I'd not particularly recommend Debutante for Richmond. It's very, very iffy a lot farther south than Richmond as far as producing blooms (even after it's all budded up nicely). It would likely be hardy as a plant, but it's not very bud hardy and you'd likely get few blooms. And the foliage itself is not so full as to make a plant that's wonderful to look at, whether it blooms much or not. (Though they are gorgeous on the few occasions when you do get its blooms.)

All the camellias starting with "April" were developed with extra hardiness in mind, though some who have posted have found them less hardy than they expected. If you really want a pink color the most, and want something especially cold hardy, perhaps a few recommended by the Potomac Valley Camellia Society might work: Berenice Boddy, Dr. Tinsley, Winter's Charm, or Winter's Dream.

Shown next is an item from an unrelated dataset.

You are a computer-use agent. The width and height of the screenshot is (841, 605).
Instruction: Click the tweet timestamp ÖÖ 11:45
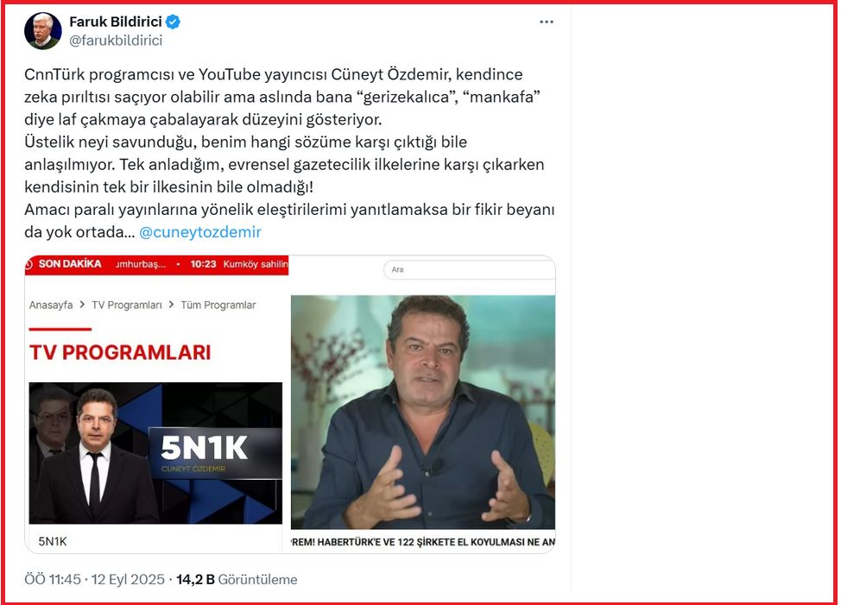[53, 580]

The most beautiful pink japonica camellia I've ever seen is Nuccio's Jewel. I don't know how hardy it is; you'd need to ask around Richmond for that, but I know that it survived the latest frigid winter fine just north of Greensboro, NC, and then I bought it with no bud or any other kind of damage that I could see. Blooms mid to late season. I've no idea how it would do in full sun, though we've planted both of ours in fairly sunny spots, not so much shadier than where a nearby tea rose is growing and blooming happily.

If you're willing to consider reds, I'd strongly recommend Professor C. S. Sargent. One of ours is growing very, very happily right next to that happily blooming tea rose, though it's in somewhat less than a full sun situation for many months of the year. It's extremely bud hardy and reliable in every way--a really easy to grow camellia that likes to bud up and bloom a *lot*. Ours started blooming around the first of December last year and kept going until mid April this year--a longer season than is typical, due to the extended length of very low temperatures this winter. It does usually start blooming in the first part of December, though--it's just that the season ran longer than normal this year. The blooms last extremely well, both on the bush and in a vase.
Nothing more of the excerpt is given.